Als gefährdet gelten neben den bereits bekannten Verbreitungsgebieten auch Höfe und Betriebe in Hamburg und Thüringen. Dort wurde gestern der Fall einer Schweinezucht bekannt, die ebenfalls dutzende Tonnen verseuchtes Futter gekauft haben soll. Die damit versorgten Ferkel seien bereits verkauft, teilte das Agrarministerium in Erfurt mit. Nur wohin weiß noch keiner.

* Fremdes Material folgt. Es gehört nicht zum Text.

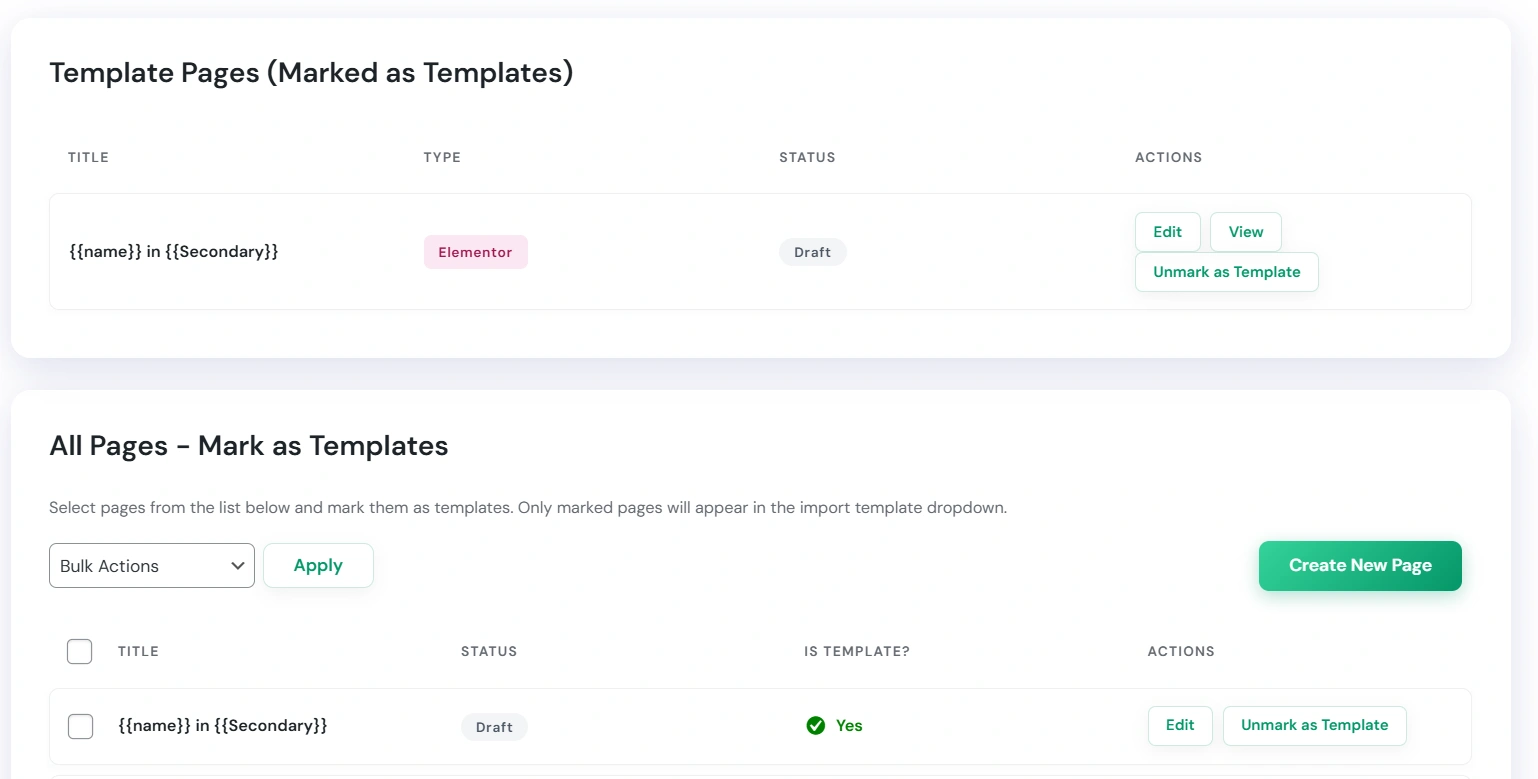Viewport: 1538px width, 779px height.
Task: Toggle the select-all checkbox in All Pages header
Action: coord(80,652)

Genauere Informationen gibt es dagegen über die betroffenen Betriebe in Nordrhein-Westfalen. Nach den auffälligen Proben bei Eiern am zurückliegenden Wochenende, von denen einige die doppelte Menge des erlaubten Dioxinwertes enthielten, wurden am Montag im Kreis Soest in einem Betrieb 8000 Legehennen getötet, die mit Dioxin verseuchtes Futter gefressen hatten. Die Tiere sollten nach Auskunft des Kreisveterinärs Wilfried Hopp verbrannt werden.

Die von diesem Betrieb ausgehenden Zahlen verdeutlichen die Dimensionen des Dioxinskandals: Allein von der nordrhein-westfälischen Hühnerfarm sollen 80 000 bis 120 000 Eier den Weg in den Verkauf gefunden haben.